January 7, 2020 Coverage and Posts

PREVIEW: Terminer

Recital continues our partnership with the New Hazlett Theater by publishing a preview and an editorially-independent review for the five performances in the 2019–20 CSA Performance Series season.

Throughout the season, Recital is meeting with each of the artists to bring you a brief profile of them and their work in the days before their opening performance. We will publish a considered review or a post-show discussion with the artists for each performance, developed from post-show discussions with a consistent panel of local experts in related disciplines.

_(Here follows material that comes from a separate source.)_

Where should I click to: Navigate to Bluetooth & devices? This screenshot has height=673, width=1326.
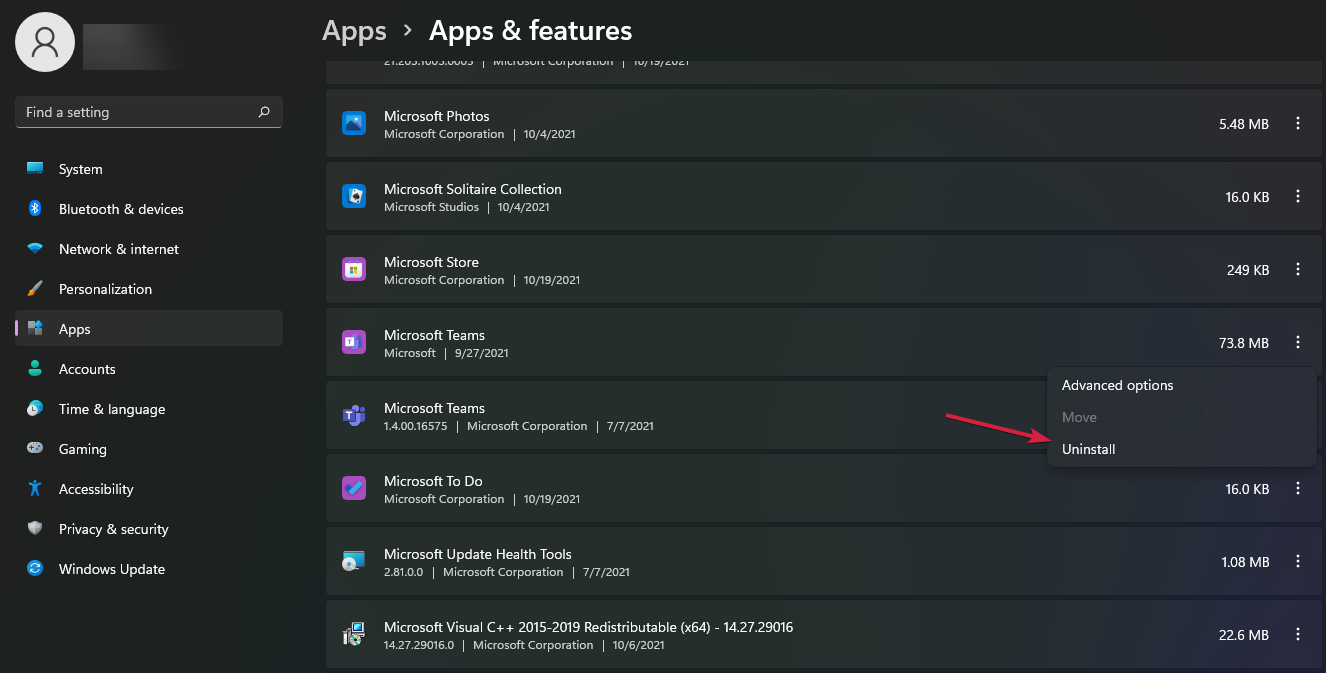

Making Legible the Illegible: Philip Wesley Gates’s TERMINER
Looking back to the Salem witch trials

By David Bernabo

“How do we make a legible experience about the illegibility of our experience?” That’s the question interdisciplinary artist Philip Wesley Gates asks of their new work TERMINER, premiering as part of New Hazlett Theater’s CSA series on February 6 and 7.

We are sitting inside a fake living room in the Detective Building in East Liberty. Technically, this room is part of Schoolhouse, the lighting and homewares company that recently planted its East Coast location in Pittsburgh. Twenty or so aesthetically-pleasing lights hang above our lived-in seats. It’s a suitably absurd setting to discuss Gates’s new theatrical work, which takes a familiar but superficially-known historical event — the Salem witch trials — and fractures it, revealing complex agendas and warped parallels to current-day politics and power dynamics.

TERMINER takes its name from “Oyer and Terminer,” the name of the court set up for the Salem witch trials. “Oyer and Terminer” translates to “to hear and determine.” TERMINER will be presented as a ritual performed in real time. The work uses collaged fragments of language ripped from historical legal documents and trial transcripts. There will be elements of movement as two of the performers are studied in Butoh. And spoiler: there is use of artificial intelligence.

Much of how the piece will look and feel will be decided in the rehearsals happening this month. “I work by creating scores or parameters and letting the performers bring themselves into those structures,” says Gates. “I’ll have clear ideas about how it unfolds, what the signposts are, and what kinds of texts go in what order. Then within that, there is wiggle room for the performers. So, I’m making a container and it’s my job to make sure that the container is as solid as possible and not leaky and full of cracks or cobbled together. Then, the performers and designers can fill the container.”